## [出題]
水源林の森林管理をめぐる研究の本文を、最後の文の後から書き継げ。

## [本文]
=======

第1段階として,河川の上下流域による森林管理の協力形態7事例のケーススタディを行った。公益的機能のうち特に水源かん養機能の恩恵を受益している下流都市が,上流部の森林に対しその整備費用の応益負担を行っている形態には,森林の買い取り,分収造林,基金設立,補助金交付があることを明らかにした。(口頭発表1,論文1:3.研究業績を参照のこと。以下同様。)
第2段階として,河川下流域の都市水道局が水源地域の森林を買収・直接管理する事例である「水源林」に注目した。東京都水道水源林と横浜市道志水源かん養林を対象とし,約90年間の経営計画の変遷と1970年以降の経営方針転換の背景を明らかにした。(論文2)
第3段階として,両水源林における森林経理方式の変遷と国有林野におけるそれとの比較を行った。その結果,従来水源林の森林経理方式は国有林のそれにほぼ追随したものであったが,経営方針の転換以降,国有林とは明確に決別したことを明らかにした。これにより,森林の公益的機能高度発揮の経営計画樹立には,木材生産を基調
とした従来の森林経理学の枠組みでは限界があることをも明らかにした。(口頭発表2)

=======

## [データ抜粋]

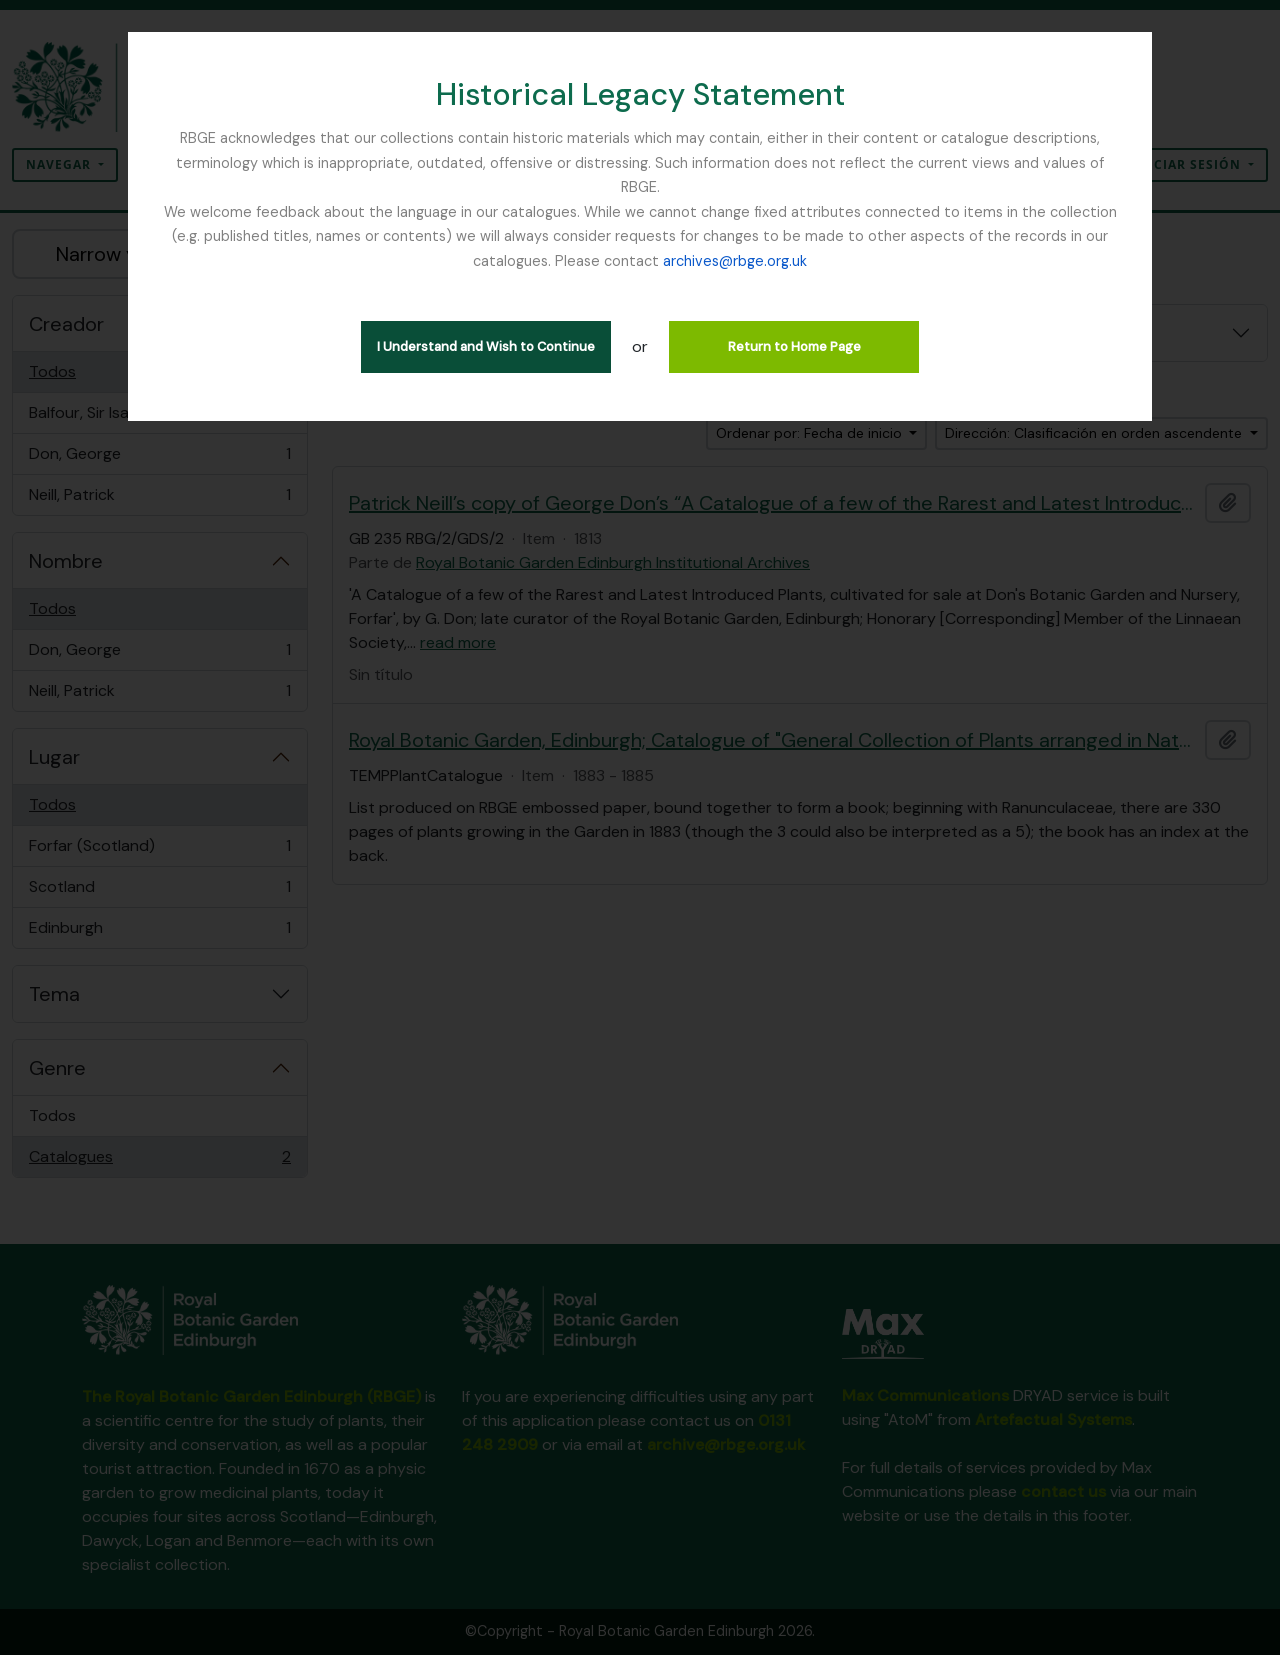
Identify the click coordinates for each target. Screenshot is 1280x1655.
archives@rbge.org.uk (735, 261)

=======

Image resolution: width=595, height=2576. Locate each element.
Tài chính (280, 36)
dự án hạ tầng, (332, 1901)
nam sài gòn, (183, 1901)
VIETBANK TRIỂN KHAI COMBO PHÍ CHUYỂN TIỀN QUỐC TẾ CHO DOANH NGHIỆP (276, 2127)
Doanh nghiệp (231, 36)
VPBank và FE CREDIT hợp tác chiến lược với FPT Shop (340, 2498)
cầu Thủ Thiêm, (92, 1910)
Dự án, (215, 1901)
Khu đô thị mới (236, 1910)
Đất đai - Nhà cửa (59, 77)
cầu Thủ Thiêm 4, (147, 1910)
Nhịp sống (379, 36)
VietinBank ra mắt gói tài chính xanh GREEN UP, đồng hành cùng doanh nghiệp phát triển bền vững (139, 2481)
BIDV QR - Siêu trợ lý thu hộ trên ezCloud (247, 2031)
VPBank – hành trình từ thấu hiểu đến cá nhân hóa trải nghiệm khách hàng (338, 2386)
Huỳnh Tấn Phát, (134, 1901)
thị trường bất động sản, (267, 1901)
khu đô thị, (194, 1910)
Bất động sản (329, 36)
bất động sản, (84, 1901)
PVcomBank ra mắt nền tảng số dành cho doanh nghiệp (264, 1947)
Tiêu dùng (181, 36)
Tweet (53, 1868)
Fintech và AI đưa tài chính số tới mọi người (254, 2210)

=======

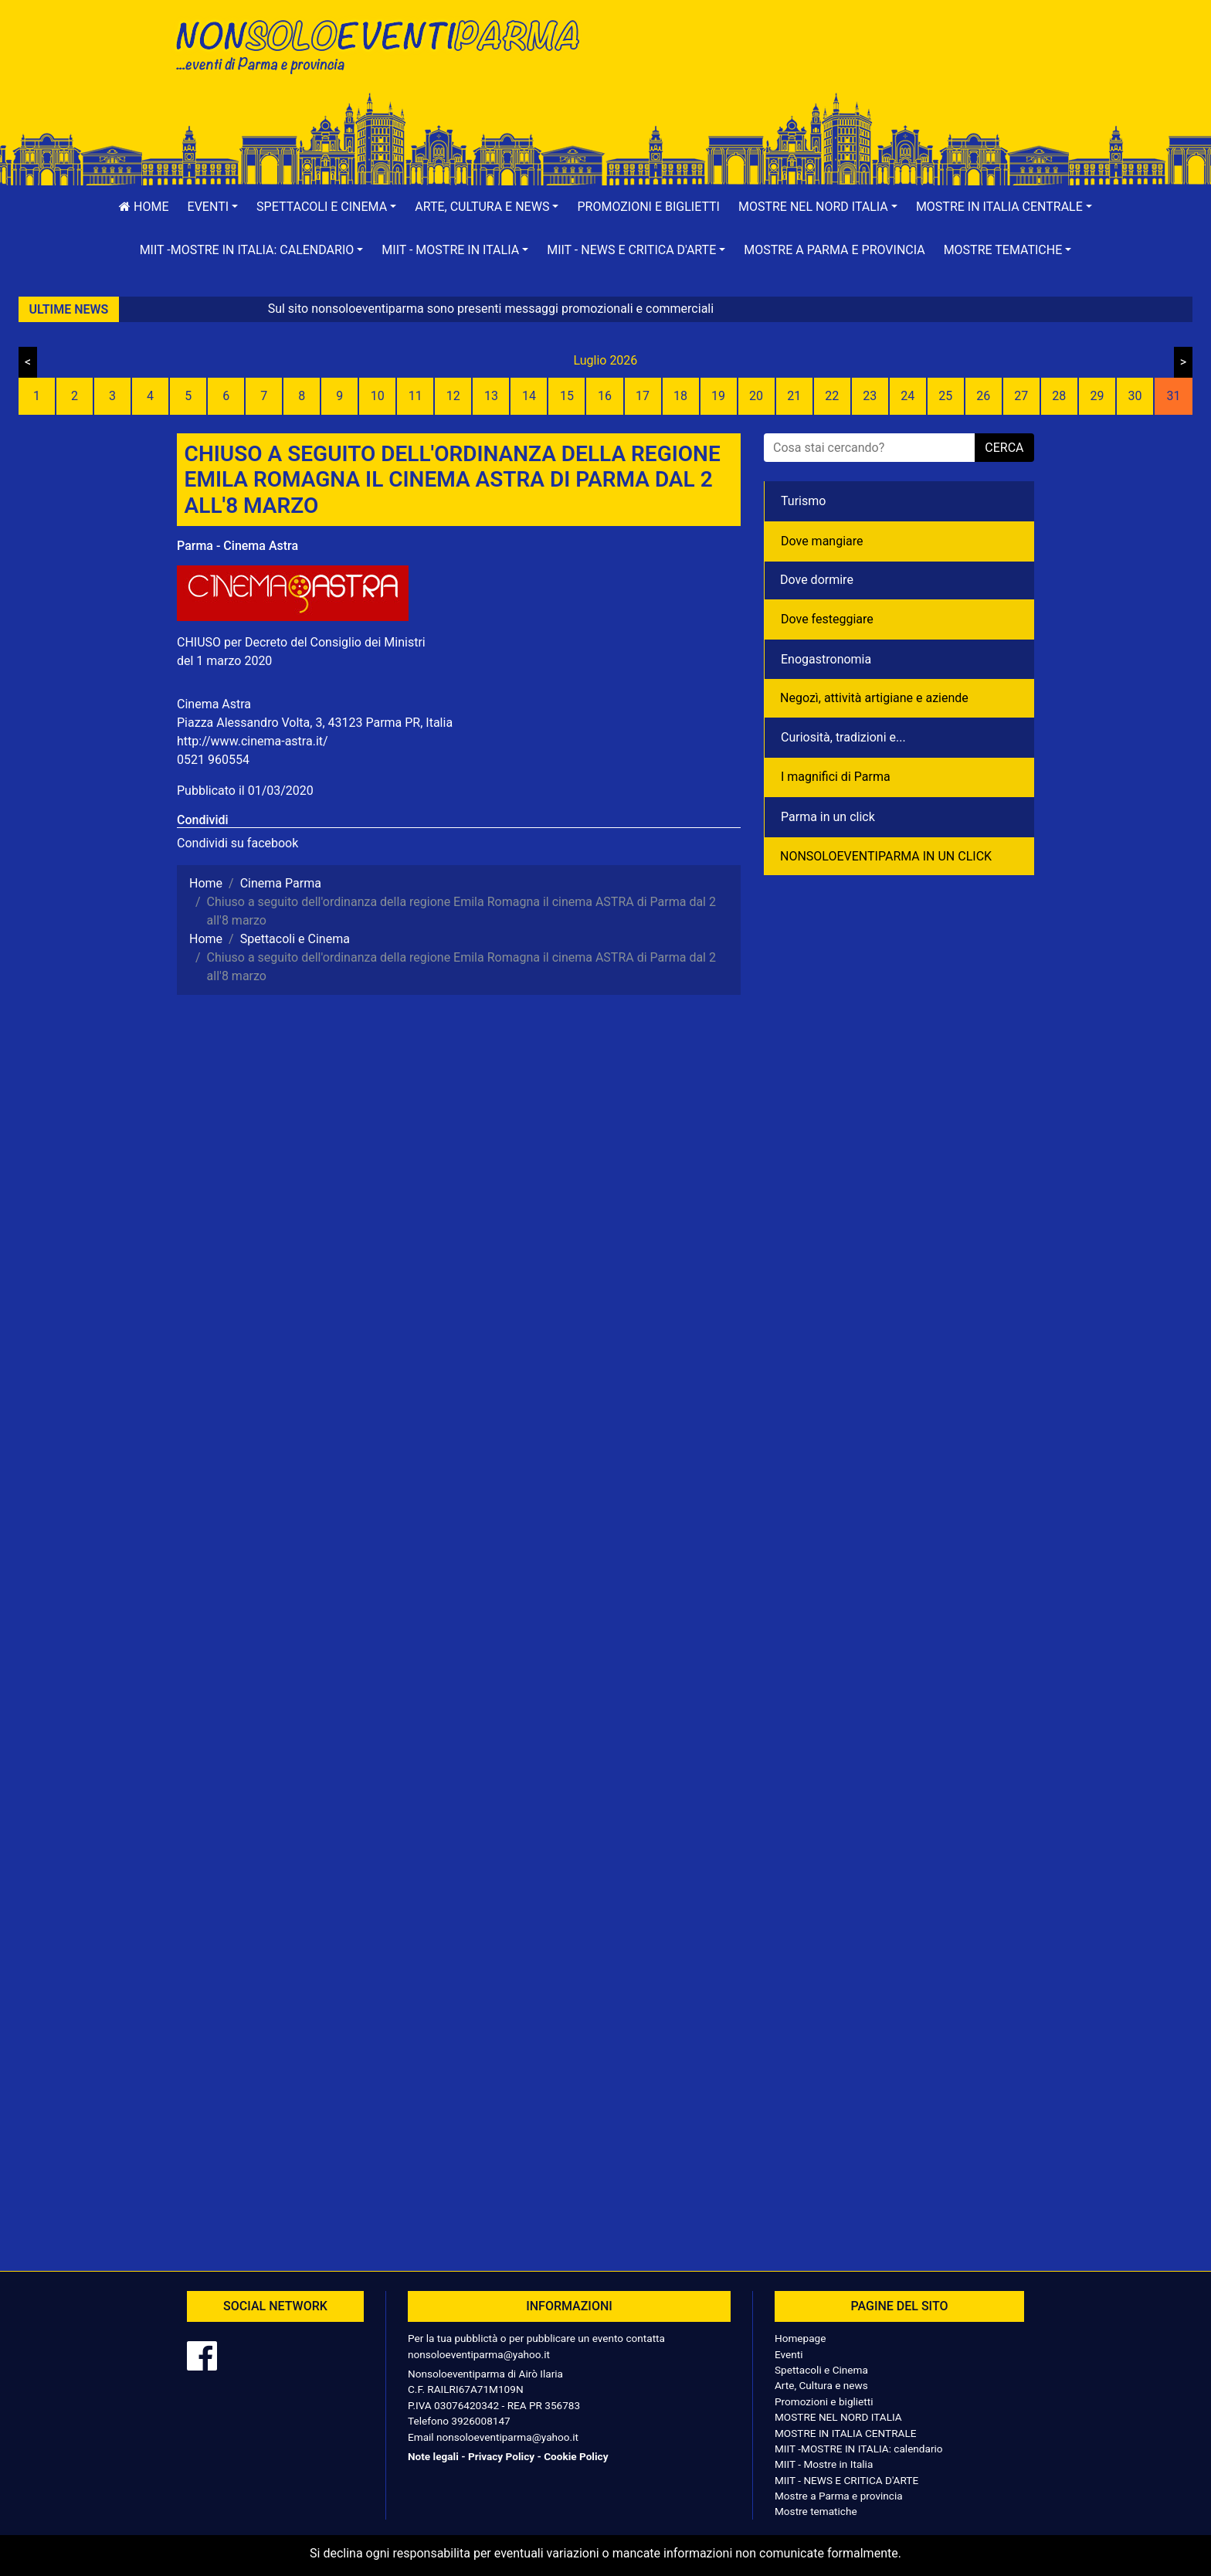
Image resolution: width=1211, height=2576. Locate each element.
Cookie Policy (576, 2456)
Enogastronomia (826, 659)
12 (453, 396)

=======

## [解答]
ここで,水源林問題の把握にあたっては,河川上下流の関係成立過程が極めて重要な意味を持つことが明らかとなったため,第4段階として,東京都水源林の経営前史を明らかにした。東京市域の水源である多摩川における上下流対立は,上流域の経済活動活性化が下流域の飲用水利用に悪影響を与え,また下流域による水道水源保護活動が上流域の経済活動の阻害要因となるという形で,発生と解消を繰り返してきた。飲用水利用者である東京市が,水源地域の最奥部を占め,かつ他県下に属する森林を直接所有・経営するという「水源林」の形成は,対立解消過程において下流側がたどり着いた1つの結論であった。(論文3)
以上,水源林経営計画の変遷を明らかにしたが,経営計画の評価のためには計画と実績の対照を行う必要が生じた。そこで第5段階として,経営関連資料が豊富な大学演習林の経営計画・実行成績の対照を行った。東京大学千葉演習林を対象とし,経営計画を人工林資源造成期,人工林資源保育期,人工林資源維持期の3期に区分し,人工林資源造成期の経営計画が極めて優れていたことを明らかにした。(口頭発表3)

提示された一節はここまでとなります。